Reducing carbon dioxide (CO2) to carbon monoxide (CO) through an electrochemical reaction holds strong potential for removing CO2 from the atmosphere to reduce pollution and for producing alternative energy with carbon monoxide as an ingredient. However, the current catalysts used in electrochemical carbon dioxide reduction reaction (CO2RR) are not efficient or selective enough to make CO2RR a practical solution. Now, a team of researchers from Fujian Institute of Research on the Structure of Matter of Chinese Academy of Sciences has developed a gold-based hybrid material by modifying gold nanoparticles with a macrocyclic compound called cucurbit[6]uril (CB[6]) that allows for more efficient CO2RR than previously possible.

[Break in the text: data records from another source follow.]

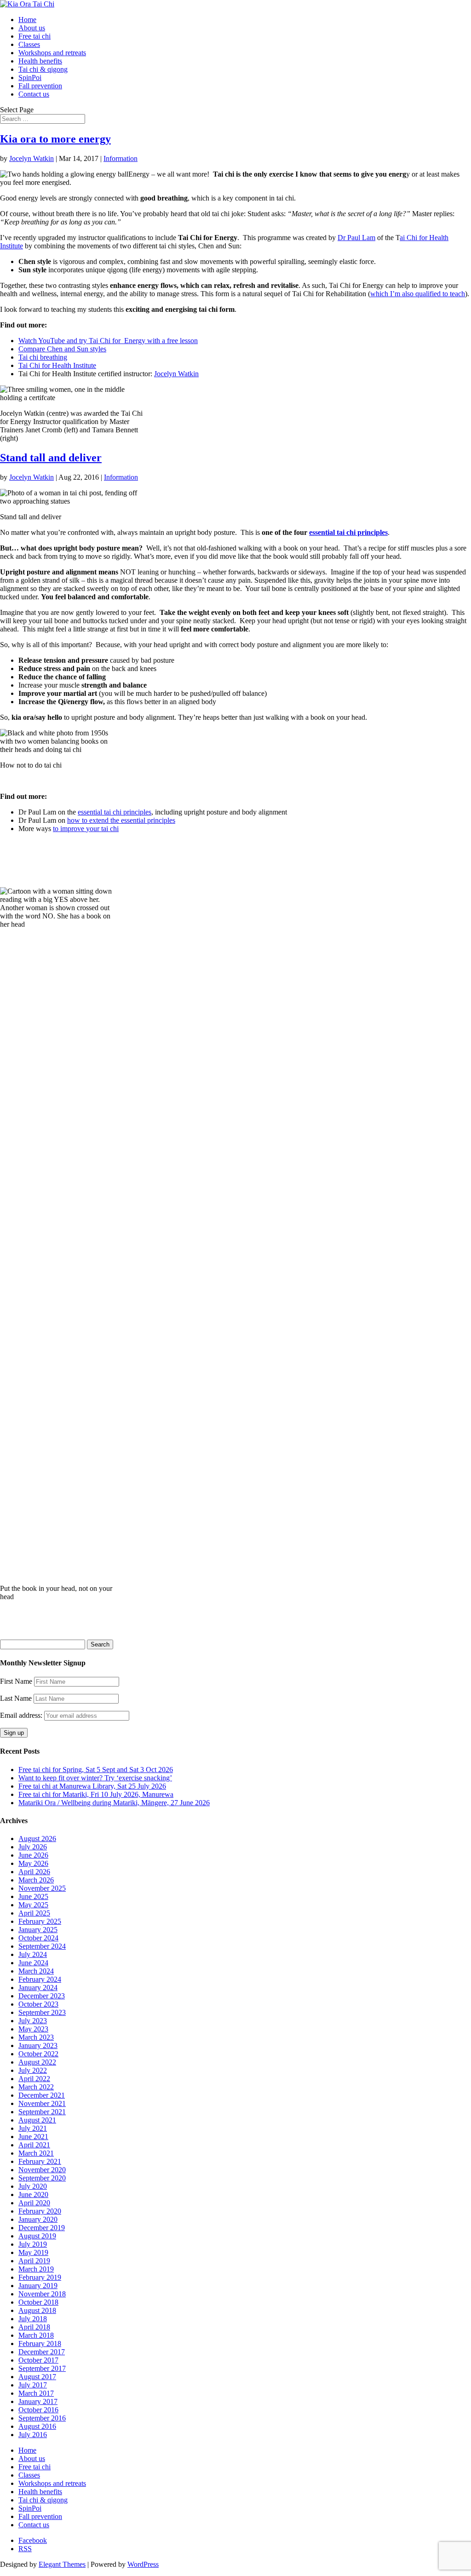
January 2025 (37, 1929)
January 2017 (37, 2401)
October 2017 (38, 2360)
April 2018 (34, 2327)
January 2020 (37, 2219)
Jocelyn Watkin (31, 158)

The results were published in Nano Research on December 05, 2022.
"With this work, we hoped to solve the problem of environmental pollution and energy shortage through electrochemical conversion of carbon dioxide to value-added products," said corresponding author Minna Cao of the State Key Laboratory of Structural Chemistry, Fujian Institute of Research on the Structure of Matter, Chinese Academy of Sciences, and of the University of Chinese Academy of Sciences. "In order to enhance the local CO2 concentration on the catalysts' surface, we utilize macromolecule cucurbit[n]uril to functionalize gold surface, which is the distinguishing feature of our work from those that has been done before."
According to the researchers, gold is known to be highly active in converting CO2 to CO relative to other catalysts. However, the binding energy of both CO2 and CO to the gold catalyst surface is positively correlated, which clashes with the need in CO2RR for CO2 adsorption and CO desorption, since the CO desorption does not occur due to the positive correlation of its binding energy to the catalyst.
The researchers created a controlled synthesis of nanoparticles by modifying CB[6]. CB[6] has negatively charged portals and positively charged surface, which helps contribute to the result of having the electronic interaction between CB[6] and metal regulate the catalytic performance.